■ **Written task**
Rewrite the records below, changing every "GUI agent" to "interface agent" and leaving all other text unchanged.

Records for locating displayed items
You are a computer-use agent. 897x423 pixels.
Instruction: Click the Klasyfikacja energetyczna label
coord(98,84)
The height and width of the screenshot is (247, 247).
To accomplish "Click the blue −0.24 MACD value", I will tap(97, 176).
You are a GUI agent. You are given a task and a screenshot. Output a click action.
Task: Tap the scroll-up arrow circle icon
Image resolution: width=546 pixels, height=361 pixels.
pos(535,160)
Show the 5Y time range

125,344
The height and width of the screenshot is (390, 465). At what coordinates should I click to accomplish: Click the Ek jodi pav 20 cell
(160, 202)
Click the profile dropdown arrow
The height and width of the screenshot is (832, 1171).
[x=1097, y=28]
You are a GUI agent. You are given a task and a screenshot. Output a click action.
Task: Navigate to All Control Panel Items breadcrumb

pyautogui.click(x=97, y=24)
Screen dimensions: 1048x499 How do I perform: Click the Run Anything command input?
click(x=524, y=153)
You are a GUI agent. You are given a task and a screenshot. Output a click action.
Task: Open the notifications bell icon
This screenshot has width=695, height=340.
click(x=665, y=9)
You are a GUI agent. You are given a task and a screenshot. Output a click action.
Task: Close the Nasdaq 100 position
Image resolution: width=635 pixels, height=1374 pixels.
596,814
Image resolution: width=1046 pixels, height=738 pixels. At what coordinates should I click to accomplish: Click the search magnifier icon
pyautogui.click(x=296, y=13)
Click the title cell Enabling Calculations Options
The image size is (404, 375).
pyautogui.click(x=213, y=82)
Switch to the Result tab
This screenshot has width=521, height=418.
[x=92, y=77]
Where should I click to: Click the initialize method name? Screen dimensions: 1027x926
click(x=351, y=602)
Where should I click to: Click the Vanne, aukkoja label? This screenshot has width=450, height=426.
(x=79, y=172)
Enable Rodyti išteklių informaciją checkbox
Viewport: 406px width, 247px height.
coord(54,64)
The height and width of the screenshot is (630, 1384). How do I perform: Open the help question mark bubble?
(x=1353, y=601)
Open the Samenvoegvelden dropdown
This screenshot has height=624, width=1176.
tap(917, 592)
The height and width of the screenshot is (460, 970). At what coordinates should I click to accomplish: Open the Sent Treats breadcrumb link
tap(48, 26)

■ **Result of the task**
You are a computer-use agent. 897x423 pixels.
Instruction: Click the Klasyfikacja energetyczna label
coord(98,84)
The height and width of the screenshot is (247, 247).
To accomplish "Click the blue −0.24 MACD value", I will tap(97, 176).
You are a interface agent. You are given a task and a screenshot. Output a click action.
Task: Tap the scroll-up arrow circle icon
Image resolution: width=546 pixels, height=361 pixels.
pos(535,160)
Show the 5Y time range

125,344
The height and width of the screenshot is (390, 465). At what coordinates should I click to accomplish: Click the Ek jodi pav 20 cell
(160, 202)
Click the profile dropdown arrow
The height and width of the screenshot is (832, 1171).
[x=1097, y=28]
You are a interface agent. You are given a task and a screenshot. Output a click action.
Task: Navigate to All Control Panel Items breadcrumb

pyautogui.click(x=97, y=24)
Screen dimensions: 1048x499 How do I perform: Click the Run Anything command input?
click(x=524, y=153)
You are a interface agent. You are given a task and a screenshot. Output a click action.
Task: Open the notifications bell icon
This screenshot has width=695, height=340.
click(x=665, y=9)
You are a interface agent. You are given a task and a screenshot. Output a click action.
Task: Close the Nasdaq 100 position
Image resolution: width=635 pixels, height=1374 pixels.
596,814
Image resolution: width=1046 pixels, height=738 pixels. At what coordinates should I click to accomplish: Click the search magnifier icon
pyautogui.click(x=296, y=13)
Click the title cell Enabling Calculations Options
The image size is (404, 375).
pyautogui.click(x=213, y=82)
Switch to the Result tab
This screenshot has width=521, height=418.
[x=92, y=77]
Where should I click to: Click the initialize method name? Screen dimensions: 1027x926
click(x=351, y=602)
Where should I click to: Click the Vanne, aukkoja label? This screenshot has width=450, height=426.
(x=79, y=172)
Enable Rodyti išteklių informaciją checkbox
Viewport: 406px width, 247px height.
coord(54,64)
The height and width of the screenshot is (630, 1384). How do I perform: Open the help question mark bubble?
(x=1353, y=601)
Open the Samenvoegvelden dropdown
This screenshot has height=624, width=1176.
tap(917, 592)
The height and width of the screenshot is (460, 970). At what coordinates should I click to accomplish: Open the Sent Treats breadcrumb link
tap(48, 26)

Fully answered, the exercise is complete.